Realidade pode ser mudada - Finalizando a audiência, a promotora de justiça Ana Alice Mascarenhas Marques reforçou a necessidade da participação de todos os atores sociais nos trabalhos por mudanças em prol da boa formação dos jovens, de forma a “atingir a meta do jovem aprendiz”. “Todos os anos atendemos dois mil adolescentes envolvidos com organizações criminosas na Promotoria de Sorocaba. Precisamos mostrar que podemos nos organizar junto com a sociedade e, especialmente, com os empresários e com os conselhos municipais de políticas públicas, para trazer um pouco de ordem e progresso para o nosso país, tão desejados por todos”, afirmou.
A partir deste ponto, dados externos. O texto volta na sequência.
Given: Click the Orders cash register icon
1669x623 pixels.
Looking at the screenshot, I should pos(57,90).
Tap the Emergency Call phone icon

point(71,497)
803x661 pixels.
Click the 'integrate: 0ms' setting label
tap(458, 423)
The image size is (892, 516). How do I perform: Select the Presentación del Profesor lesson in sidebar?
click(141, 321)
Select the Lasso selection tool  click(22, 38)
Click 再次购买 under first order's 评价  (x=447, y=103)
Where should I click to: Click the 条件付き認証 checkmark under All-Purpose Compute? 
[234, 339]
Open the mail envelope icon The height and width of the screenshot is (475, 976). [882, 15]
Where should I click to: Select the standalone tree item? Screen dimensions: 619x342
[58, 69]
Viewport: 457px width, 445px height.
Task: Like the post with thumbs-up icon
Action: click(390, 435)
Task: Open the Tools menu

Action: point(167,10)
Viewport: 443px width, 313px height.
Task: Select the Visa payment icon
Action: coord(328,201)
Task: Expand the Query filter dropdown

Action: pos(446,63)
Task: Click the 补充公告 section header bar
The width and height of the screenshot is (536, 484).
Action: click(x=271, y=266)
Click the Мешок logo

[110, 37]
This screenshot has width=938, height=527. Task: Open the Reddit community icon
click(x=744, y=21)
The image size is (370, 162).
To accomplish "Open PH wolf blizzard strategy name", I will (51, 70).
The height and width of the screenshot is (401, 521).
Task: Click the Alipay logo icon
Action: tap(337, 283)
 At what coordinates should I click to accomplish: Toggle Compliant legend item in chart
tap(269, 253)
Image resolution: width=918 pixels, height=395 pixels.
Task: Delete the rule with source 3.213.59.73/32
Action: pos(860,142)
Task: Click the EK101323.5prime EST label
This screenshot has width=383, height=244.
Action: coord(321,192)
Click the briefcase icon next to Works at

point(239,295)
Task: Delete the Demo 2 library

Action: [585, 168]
Para mostrar que é possível desenvolver a juventude com trabalho conjunto, a promotora expôs os resultados do programa Escola Integradora, que busca a solução de problemas graves (como atos infracionais e aqueles que acometem famílias em situação de risco social) a partir da atuação em escolas estaduais e nas comunidades do entorno. “O problema só é destacado quando chega no sistema de justiça, e isso deve ser mudado. Nós buscamos, com esse programa, trabalhar as políticas públicas já existentes no município para diminuir os índices de vulnerabilidade social, evasão escolar, aprendizado abaixo do esperado, o uso de drogas dentro e no entorno dos estabelecimentos de ensino, além dos conflitos no ambiente escolar”, ressaltou.

Depoimentos – Quatro pessoas foram à frente, no palco do teatro municipal, para falar sobre suas experiências como aprendizes em grandes empresas da região de Sorocaba. Os depoimentos demonstraram a eficácia da aprendizagem na vida profissional dos jovens e também a oportunidade que as empresas têm na formação de mão de obra qualificada. 

Notificação – A segunda mesa do evento foi conduzida pelo procurador Juliano Alexandre Ferreira, do MPT em Sorocaba, e pelo desembargador e presidente do Comitê de Erradicação do Trabalho Infantil e do Estímulo à Aprendizagem do TRT-15, João Batista Martins César. No encerramento da audiência, Ferreira alertou os presentes acerca do cumprimento da Lei de Aprendizagem e dos artigos 428 e 429 da CLT dentro do prazo concedido pelo Ministério Público a partir dessa segunda-feira. “Todas as empresas presentes na audiência pública receberam notificações recomendando o cumprimento da cota legal para contratação de aprendizes no prazo máximo de 120 dias”, afirmou.   

Sobre a aprendizagem - A Lei da Aprendizagem determina que as empresas de médio e grande porte contratem um número de aprendizes equivalente a um mínimo de 5% e um máximo de 15% dos trabalhadores existentes, cujas funções demandem formação profissional. Apesar da obrigatoriedade para empresas maiores, toda organização pode ter aprendizes, desde que o faça com rigorosa observação à lei. De acordo com a legislação, a contratação tem um prazo determinado de, no máximo, dois anos. Para participar, os adolescentes e jovens entre 14 e 24 anos incompletos precisam ter concluído ou estar cursando o ensino fundamental ou médio.